C’est paraît-il, comme si la Force se témoignait enfin quand on accepte de reconnaître notre fragilité…
- Ecoutez le silence entre les mots, autour des mots, sous les mots
- Quand vous parlez, prenez le temps de ponctuer avec du silence, ralentissez délibérément le rythme de cette séquence de coaching. Vous accélèrerez tout-l’heure si vous sentez qu’il y a besoin de tonifier, mais pour le moment, approfondissez l’expérience en ralentissant, en appréciant le silence. Ne soyez pas dérangé par les mots, ils n’empêchent pas le silence (ils en viennent et ils y retournent). C’est sans importance de parler ou de se taire, si vous vous connectez profondément au silence qui reste intact sous les mots. Ils s’inscrivent momentanément par dessus le silence comme des fleurs dans une prairie, c’est passager, c’est beau, c’est la vie, c’est tout…
- Ecoutez à partir de votre ventre, écoutez la bouche ouverte ou les yeux fermés (par moments), écoutez-vous respirer, écoutez les émotions de votre client, sans les manipuler, sans les commenter intérieurement. Soyez ouvert à vos propres émotions, mais ne vous identifiez pas à ces émotions. Vous sentez par exemple que ce client est triste quand il évoque la perte d’un être cher, et vous ressentez de la compassion, de la solidarité, mais vous n’avez rien à dire de cela, rien à commenter (mais vous pouvez le faire si vous voulez, bien sûr), juste à accueillir et à vibrer. Laissez éventuellement les larmes monter à vos yeux, pourquoi pas ? Respirez calmement avec cette empathie, avec cette bonté, cette tendresse envers cette personne qui a de la peine…

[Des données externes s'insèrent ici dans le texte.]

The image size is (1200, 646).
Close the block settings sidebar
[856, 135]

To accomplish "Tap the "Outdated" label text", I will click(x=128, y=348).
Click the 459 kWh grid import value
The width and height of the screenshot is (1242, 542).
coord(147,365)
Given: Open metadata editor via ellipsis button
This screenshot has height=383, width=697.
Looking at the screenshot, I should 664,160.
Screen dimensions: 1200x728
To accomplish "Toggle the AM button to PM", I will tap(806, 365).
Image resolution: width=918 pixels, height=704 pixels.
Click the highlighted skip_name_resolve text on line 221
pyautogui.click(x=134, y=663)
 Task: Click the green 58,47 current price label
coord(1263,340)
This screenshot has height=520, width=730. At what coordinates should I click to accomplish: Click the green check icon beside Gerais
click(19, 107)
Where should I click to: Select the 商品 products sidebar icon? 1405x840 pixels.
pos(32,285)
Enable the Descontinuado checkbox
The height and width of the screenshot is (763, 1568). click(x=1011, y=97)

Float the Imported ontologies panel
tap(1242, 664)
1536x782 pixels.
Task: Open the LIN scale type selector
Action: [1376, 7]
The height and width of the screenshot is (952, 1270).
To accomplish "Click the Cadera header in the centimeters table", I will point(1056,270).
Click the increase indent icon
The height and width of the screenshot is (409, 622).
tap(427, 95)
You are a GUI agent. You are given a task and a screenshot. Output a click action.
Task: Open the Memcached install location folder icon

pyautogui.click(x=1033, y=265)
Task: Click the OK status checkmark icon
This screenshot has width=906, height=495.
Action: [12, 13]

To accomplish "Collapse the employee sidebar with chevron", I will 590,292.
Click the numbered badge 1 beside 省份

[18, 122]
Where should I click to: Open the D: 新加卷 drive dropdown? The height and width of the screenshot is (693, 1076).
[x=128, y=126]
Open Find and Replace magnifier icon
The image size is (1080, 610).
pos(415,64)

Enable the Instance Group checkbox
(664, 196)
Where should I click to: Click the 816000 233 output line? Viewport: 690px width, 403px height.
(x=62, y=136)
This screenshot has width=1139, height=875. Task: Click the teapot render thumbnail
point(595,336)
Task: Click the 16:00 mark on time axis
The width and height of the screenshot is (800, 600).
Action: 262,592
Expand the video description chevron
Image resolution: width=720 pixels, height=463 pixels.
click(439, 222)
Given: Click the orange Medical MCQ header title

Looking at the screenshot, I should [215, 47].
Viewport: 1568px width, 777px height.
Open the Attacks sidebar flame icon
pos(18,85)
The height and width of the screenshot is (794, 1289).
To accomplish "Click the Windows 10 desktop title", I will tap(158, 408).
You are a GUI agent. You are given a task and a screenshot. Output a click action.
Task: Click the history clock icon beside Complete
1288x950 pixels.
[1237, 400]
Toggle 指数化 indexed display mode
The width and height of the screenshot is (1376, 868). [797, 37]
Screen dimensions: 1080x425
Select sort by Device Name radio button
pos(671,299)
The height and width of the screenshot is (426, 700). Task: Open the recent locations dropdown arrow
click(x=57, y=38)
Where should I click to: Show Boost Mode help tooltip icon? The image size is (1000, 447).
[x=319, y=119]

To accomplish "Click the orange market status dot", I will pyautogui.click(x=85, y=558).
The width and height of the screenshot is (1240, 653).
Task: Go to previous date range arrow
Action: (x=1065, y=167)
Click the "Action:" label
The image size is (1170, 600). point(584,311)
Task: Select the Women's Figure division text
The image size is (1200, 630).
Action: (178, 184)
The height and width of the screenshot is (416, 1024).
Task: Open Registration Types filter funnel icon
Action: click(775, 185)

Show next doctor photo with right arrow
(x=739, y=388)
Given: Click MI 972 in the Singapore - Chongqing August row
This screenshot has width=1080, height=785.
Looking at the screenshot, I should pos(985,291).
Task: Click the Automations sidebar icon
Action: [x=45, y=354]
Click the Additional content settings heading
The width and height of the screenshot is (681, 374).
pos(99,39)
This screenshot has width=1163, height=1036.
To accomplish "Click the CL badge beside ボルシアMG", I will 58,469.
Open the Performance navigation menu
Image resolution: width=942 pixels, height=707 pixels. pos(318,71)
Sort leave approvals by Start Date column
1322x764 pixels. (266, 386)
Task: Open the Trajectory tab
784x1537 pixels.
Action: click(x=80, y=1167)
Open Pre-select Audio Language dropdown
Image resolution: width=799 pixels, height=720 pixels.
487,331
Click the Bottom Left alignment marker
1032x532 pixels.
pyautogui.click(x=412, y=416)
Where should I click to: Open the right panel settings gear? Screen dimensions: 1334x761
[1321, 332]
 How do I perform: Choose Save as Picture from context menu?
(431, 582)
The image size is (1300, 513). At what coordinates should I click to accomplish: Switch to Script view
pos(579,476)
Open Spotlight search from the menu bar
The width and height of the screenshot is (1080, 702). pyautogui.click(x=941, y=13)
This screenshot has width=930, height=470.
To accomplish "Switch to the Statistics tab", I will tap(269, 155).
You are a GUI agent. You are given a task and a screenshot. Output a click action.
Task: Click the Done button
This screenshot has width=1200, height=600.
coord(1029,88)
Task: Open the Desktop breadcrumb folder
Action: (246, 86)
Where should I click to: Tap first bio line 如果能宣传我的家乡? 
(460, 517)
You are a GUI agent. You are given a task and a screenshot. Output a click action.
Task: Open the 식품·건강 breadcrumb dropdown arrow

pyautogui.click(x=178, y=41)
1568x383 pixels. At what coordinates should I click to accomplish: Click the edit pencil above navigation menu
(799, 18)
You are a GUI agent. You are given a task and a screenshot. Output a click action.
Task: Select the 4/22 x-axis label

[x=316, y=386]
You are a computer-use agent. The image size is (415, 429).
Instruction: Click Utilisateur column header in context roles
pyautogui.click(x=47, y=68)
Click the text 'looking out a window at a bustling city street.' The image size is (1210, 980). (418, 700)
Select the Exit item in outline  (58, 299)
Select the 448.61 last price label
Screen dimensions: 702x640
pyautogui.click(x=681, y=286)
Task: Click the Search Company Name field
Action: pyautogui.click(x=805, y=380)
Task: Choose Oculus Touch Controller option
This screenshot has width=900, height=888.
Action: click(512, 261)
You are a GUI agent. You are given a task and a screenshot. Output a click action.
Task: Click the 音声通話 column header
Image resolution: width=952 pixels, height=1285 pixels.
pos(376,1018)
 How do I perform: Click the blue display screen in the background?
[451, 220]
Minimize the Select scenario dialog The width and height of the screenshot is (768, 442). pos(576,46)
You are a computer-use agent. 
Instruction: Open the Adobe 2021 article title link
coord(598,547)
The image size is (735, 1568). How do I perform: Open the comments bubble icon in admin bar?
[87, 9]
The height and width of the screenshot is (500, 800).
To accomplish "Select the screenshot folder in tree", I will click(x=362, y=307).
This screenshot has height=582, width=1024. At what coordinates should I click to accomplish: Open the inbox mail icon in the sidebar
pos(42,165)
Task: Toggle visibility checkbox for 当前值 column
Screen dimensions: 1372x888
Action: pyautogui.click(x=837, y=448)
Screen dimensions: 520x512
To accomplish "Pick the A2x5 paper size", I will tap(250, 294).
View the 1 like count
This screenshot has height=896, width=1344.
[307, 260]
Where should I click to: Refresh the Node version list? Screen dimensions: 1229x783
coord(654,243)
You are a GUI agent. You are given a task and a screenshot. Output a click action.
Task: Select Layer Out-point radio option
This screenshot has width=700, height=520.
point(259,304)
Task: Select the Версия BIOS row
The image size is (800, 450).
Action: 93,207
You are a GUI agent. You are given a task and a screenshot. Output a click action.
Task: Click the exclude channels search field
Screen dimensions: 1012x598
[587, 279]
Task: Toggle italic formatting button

- Ressentez la chaleur entre vous, l’amitié, la solidarité. Oui, vous êtes ensemble, en compagnie, vous vous accompagnez mutuellement. C’est un beau métier, ça. Vous avez de la chance de le pratiquer et qu’on vous paye pour vivre cela. Sentez-vous reconnaissant d’avoir enfin trouvé cette activité, qui est à la fois « juste » pour vous, et bienfaisante pour ceux qui vous accordent leur confiance.
En savoir plus sur le coaching spontané
Pour ceux que ceci fascine, il y a peu de littérature qui parle de cet état second, de ces mini transes dans lesquelles vous restez pourtant parfaitement éveillé et conscient de tout. Il faut peut-être aller creuser du côté de témoignages de personnes engagées dans la spiritualité (lire à ce sujet : « après l’extase, la lessive » de Jack Kornfield), ou des recherches scientifiques sur les états modifiés de la conscience.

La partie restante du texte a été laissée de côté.